Action item: Print the entries exactly as given.

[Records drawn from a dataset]
#####

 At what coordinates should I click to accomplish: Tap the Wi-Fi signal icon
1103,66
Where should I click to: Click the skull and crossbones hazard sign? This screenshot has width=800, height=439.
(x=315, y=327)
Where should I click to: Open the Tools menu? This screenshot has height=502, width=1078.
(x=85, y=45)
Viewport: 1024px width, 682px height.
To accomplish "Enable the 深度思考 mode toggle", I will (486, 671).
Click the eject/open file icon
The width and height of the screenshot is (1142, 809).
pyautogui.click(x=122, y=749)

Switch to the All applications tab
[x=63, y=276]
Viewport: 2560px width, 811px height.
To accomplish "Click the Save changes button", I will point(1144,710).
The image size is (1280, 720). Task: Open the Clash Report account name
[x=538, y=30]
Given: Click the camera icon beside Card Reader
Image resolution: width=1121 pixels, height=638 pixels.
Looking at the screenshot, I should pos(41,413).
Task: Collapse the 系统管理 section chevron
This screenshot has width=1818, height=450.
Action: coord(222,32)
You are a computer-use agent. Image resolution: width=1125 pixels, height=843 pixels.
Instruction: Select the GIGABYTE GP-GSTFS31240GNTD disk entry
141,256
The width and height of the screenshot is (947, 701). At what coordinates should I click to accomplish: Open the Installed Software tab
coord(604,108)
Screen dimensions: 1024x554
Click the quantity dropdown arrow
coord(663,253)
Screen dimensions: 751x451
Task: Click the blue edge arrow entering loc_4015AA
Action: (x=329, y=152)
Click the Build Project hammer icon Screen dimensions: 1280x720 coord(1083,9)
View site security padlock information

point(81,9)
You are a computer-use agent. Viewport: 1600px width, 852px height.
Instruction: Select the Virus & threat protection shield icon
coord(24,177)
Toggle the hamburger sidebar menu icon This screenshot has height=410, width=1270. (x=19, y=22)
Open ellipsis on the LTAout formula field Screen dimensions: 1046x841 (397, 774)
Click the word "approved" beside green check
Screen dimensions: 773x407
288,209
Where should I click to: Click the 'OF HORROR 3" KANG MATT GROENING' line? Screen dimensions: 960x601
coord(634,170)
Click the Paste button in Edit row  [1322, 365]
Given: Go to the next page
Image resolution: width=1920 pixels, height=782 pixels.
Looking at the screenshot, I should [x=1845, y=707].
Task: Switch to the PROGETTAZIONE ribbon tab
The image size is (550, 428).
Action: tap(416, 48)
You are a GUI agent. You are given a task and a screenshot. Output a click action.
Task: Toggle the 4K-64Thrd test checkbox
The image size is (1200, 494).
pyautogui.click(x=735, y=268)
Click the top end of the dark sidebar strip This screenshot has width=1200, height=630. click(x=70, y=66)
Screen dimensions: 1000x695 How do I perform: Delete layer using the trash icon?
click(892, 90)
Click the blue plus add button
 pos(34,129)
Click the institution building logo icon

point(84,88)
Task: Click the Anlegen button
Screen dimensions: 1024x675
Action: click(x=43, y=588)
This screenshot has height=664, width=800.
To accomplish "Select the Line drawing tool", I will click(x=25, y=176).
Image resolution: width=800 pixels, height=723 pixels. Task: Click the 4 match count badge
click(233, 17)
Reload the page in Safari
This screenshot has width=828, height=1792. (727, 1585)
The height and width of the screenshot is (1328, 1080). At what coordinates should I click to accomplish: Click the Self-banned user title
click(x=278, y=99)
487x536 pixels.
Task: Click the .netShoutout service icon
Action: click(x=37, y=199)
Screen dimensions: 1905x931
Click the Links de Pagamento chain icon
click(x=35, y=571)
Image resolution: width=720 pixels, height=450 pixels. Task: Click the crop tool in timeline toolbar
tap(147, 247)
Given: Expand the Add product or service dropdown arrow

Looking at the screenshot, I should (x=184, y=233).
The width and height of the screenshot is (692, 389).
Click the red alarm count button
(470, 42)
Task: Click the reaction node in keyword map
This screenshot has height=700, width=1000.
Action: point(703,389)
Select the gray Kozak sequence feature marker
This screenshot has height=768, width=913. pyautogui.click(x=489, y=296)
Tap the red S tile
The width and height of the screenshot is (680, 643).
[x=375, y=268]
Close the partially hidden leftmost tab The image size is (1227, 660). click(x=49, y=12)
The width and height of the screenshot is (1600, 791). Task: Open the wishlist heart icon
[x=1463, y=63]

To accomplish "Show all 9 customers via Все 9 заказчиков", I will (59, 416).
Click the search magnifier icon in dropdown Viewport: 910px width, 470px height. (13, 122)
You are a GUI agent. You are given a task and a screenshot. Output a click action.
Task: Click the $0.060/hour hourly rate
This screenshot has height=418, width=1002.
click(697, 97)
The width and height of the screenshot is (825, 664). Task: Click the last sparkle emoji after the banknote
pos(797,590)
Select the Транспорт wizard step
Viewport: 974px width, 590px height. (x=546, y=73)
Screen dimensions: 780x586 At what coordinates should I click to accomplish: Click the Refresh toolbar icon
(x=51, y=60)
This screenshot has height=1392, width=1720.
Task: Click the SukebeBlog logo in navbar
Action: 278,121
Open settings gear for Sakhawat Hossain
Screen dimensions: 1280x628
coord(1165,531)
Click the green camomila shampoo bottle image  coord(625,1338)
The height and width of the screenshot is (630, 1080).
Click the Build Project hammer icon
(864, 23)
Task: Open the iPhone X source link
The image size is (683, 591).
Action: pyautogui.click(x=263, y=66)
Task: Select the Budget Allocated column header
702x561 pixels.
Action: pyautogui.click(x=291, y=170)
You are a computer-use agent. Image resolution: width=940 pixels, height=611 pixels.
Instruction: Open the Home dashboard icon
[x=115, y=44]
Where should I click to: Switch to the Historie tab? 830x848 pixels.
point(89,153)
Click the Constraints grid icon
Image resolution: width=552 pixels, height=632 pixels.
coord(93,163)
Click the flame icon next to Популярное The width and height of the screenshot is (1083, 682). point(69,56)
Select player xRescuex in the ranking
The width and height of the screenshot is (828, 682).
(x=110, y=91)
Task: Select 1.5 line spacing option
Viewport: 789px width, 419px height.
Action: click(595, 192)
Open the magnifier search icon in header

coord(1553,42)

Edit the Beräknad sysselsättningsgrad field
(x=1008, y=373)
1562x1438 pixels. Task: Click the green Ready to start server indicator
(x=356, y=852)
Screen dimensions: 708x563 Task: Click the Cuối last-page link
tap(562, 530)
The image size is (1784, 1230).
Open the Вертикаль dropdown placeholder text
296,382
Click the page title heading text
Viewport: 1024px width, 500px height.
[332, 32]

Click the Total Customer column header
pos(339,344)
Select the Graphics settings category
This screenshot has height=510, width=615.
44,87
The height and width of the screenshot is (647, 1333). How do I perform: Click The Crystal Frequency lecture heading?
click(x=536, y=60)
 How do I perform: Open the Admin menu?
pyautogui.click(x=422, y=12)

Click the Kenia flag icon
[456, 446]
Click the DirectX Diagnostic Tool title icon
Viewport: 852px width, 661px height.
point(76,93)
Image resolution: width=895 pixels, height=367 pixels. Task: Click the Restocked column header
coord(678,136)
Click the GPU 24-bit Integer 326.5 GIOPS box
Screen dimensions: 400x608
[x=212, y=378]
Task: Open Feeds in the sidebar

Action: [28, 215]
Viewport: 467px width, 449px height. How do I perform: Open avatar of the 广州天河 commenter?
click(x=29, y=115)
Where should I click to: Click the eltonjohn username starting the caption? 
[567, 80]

#####

Expected answer:
 At what coordinates should I click to accomplish: Tap the Wi-Fi signal icon
1103,66
Where should I click to: Click the skull and crossbones hazard sign? This screenshot has width=800, height=439.
(x=315, y=327)
Where should I click to: Open the Tools menu? This screenshot has height=502, width=1078.
(x=85, y=45)
Viewport: 1024px width, 682px height.
To accomplish "Enable the 深度思考 mode toggle", I will (486, 671).
Click the eject/open file icon
The width and height of the screenshot is (1142, 809).
pyautogui.click(x=122, y=749)

Switch to the All applications tab
[x=63, y=276]
Viewport: 2560px width, 811px height.
To accomplish "Click the Save changes button", I will point(1144,710).
The image size is (1280, 720). Task: Open the Clash Report account name
[x=538, y=30]
Given: Click the camera icon beside Card Reader
Image resolution: width=1121 pixels, height=638 pixels.
Looking at the screenshot, I should pos(41,413).
Task: Collapse the 系统管理 section chevron
This screenshot has width=1818, height=450.
Action: coord(222,32)
You are a computer-use agent. Image resolution: width=1125 pixels, height=843 pixels.
Instruction: Select the GIGABYTE GP-GSTFS31240GNTD disk entry
141,256
The width and height of the screenshot is (947, 701). At what coordinates should I click to accomplish: Open the Installed Software tab
coord(604,108)
Screen dimensions: 1024x554
Click the quantity dropdown arrow
coord(663,253)
Screen dimensions: 751x451
Task: Click the blue edge arrow entering loc_4015AA
Action: (x=329, y=152)
Click the Build Project hammer icon Screen dimensions: 1280x720 coord(1083,9)
View site security padlock information

point(81,9)
You are a computer-use agent. Viewport: 1600px width, 852px height.
Instruction: Select the Virus & threat protection shield icon
coord(24,177)
Toggle the hamburger sidebar menu icon This screenshot has height=410, width=1270. (x=19, y=22)
Open ellipsis on the LTAout formula field Screen dimensions: 1046x841 (397, 774)
Click the word "approved" beside green check
Screen dimensions: 773x407
288,209
Where should I click to: Click the 'OF HORROR 3" KANG MATT GROENING' line? Screen dimensions: 960x601
coord(634,170)
Click the Paste button in Edit row  [1322, 365]
Given: Go to the next page
Image resolution: width=1920 pixels, height=782 pixels.
Looking at the screenshot, I should [x=1845, y=707].
Task: Switch to the PROGETTAZIONE ribbon tab
The image size is (550, 428).
Action: tap(416, 48)
You are a GUI agent. You are given a task and a screenshot. Output a click action.
Task: Toggle the 4K-64Thrd test checkbox
The image size is (1200, 494).
pyautogui.click(x=735, y=268)
Click the top end of the dark sidebar strip This screenshot has width=1200, height=630. click(x=70, y=66)
Screen dimensions: 1000x695 How do I perform: Delete layer using the trash icon?
click(892, 90)
Click the blue plus add button
 pos(34,129)
Click the institution building logo icon

point(84,88)
Task: Click the Anlegen button
Screen dimensions: 1024x675
Action: click(x=43, y=588)
This screenshot has height=664, width=800.
To accomplish "Select the Line drawing tool", I will click(x=25, y=176).
Image resolution: width=800 pixels, height=723 pixels. Task: Click the 4 match count badge
click(233, 17)
Reload the page in Safari
This screenshot has width=828, height=1792. (727, 1585)
The height and width of the screenshot is (1328, 1080). At what coordinates should I click to accomplish: Click the Self-banned user title
click(x=278, y=99)
487x536 pixels.
Task: Click the .netShoutout service icon
Action: click(x=37, y=199)
Screen dimensions: 1905x931
Click the Links de Pagamento chain icon
click(x=35, y=571)
Image resolution: width=720 pixels, height=450 pixels. Task: Click the crop tool in timeline toolbar
tap(147, 247)
Given: Expand the Add product or service dropdown arrow

Looking at the screenshot, I should (x=184, y=233).
The width and height of the screenshot is (692, 389).
Click the red alarm count button
(470, 42)
Task: Click the reaction node in keyword map
This screenshot has height=700, width=1000.
Action: point(703,389)
Select the gray Kozak sequence feature marker
This screenshot has height=768, width=913. pyautogui.click(x=489, y=296)
Tap the red S tile
The width and height of the screenshot is (680, 643).
[x=375, y=268]
Close the partially hidden leftmost tab The image size is (1227, 660). click(x=49, y=12)
The width and height of the screenshot is (1600, 791). Task: Open the wishlist heart icon
[x=1463, y=63]

To accomplish "Show all 9 customers via Все 9 заказчиков", I will (59, 416).
Click the search magnifier icon in dropdown Viewport: 910px width, 470px height. (13, 122)
You are a GUI agent. You are given a task and a screenshot. Output a click action.
Task: Click the $0.060/hour hourly rate
This screenshot has height=418, width=1002.
click(697, 97)
The width and height of the screenshot is (825, 664). Task: Click the last sparkle emoji after the banknote
pos(797,590)
Select the Транспорт wizard step
Viewport: 974px width, 590px height. (x=546, y=73)
Screen dimensions: 780x586 At what coordinates should I click to accomplish: Click the Refresh toolbar icon
(x=51, y=60)
This screenshot has height=1392, width=1720.
Task: Click the SukebeBlog logo in navbar
Action: 278,121
Open settings gear for Sakhawat Hossain
Screen dimensions: 1280x628
coord(1165,531)
Click the green camomila shampoo bottle image  coord(625,1338)
The height and width of the screenshot is (630, 1080).
Click the Build Project hammer icon
(864, 23)
Task: Open the iPhone X source link
The image size is (683, 591).
Action: pyautogui.click(x=263, y=66)
Task: Select the Budget Allocated column header
702x561 pixels.
Action: pyautogui.click(x=291, y=170)
You are a computer-use agent. Image resolution: width=940 pixels, height=611 pixels.
Instruction: Open the Home dashboard icon
[x=115, y=44]
Where should I click to: Switch to the Historie tab? 830x848 pixels.
point(89,153)
Click the Constraints grid icon
Image resolution: width=552 pixels, height=632 pixels.
coord(93,163)
Click the flame icon next to Популярное The width and height of the screenshot is (1083, 682). point(69,56)
Select player xRescuex in the ranking
The width and height of the screenshot is (828, 682).
(x=110, y=91)
Task: Select 1.5 line spacing option
Viewport: 789px width, 419px height.
Action: click(595, 192)
Open the magnifier search icon in header

coord(1553,42)

Edit the Beräknad sysselsättningsgrad field
(x=1008, y=373)
1562x1438 pixels. Task: Click the green Ready to start server indicator
(x=356, y=852)
Screen dimensions: 708x563 Task: Click the Cuối last-page link
tap(562, 530)
The image size is (1784, 1230).
Open the Вертикаль dropdown placeholder text
296,382
Click the page title heading text
Viewport: 1024px width, 500px height.
[332, 32]

Click the Total Customer column header
pos(339,344)
Select the Graphics settings category
This screenshot has height=510, width=615.
44,87
The height and width of the screenshot is (647, 1333). How do I perform: Click The Crystal Frequency lecture heading?
click(x=536, y=60)
 How do I perform: Open the Admin menu?
pyautogui.click(x=422, y=12)

Click the Kenia flag icon
[456, 446]
Click the DirectX Diagnostic Tool title icon
Viewport: 852px width, 661px height.
point(76,93)
Image resolution: width=895 pixels, height=367 pixels. Task: Click the Restocked column header
coord(678,136)
Click the GPU 24-bit Integer 326.5 GIOPS box
Screen dimensions: 400x608
[x=212, y=378]
Task: Open Feeds in the sidebar

Action: [28, 215]
Viewport: 467px width, 449px height. How do I perform: Open avatar of the 广州天河 commenter?
click(x=29, y=115)
Where should I click to: Click the eltonjohn username starting the caption? 
[567, 80]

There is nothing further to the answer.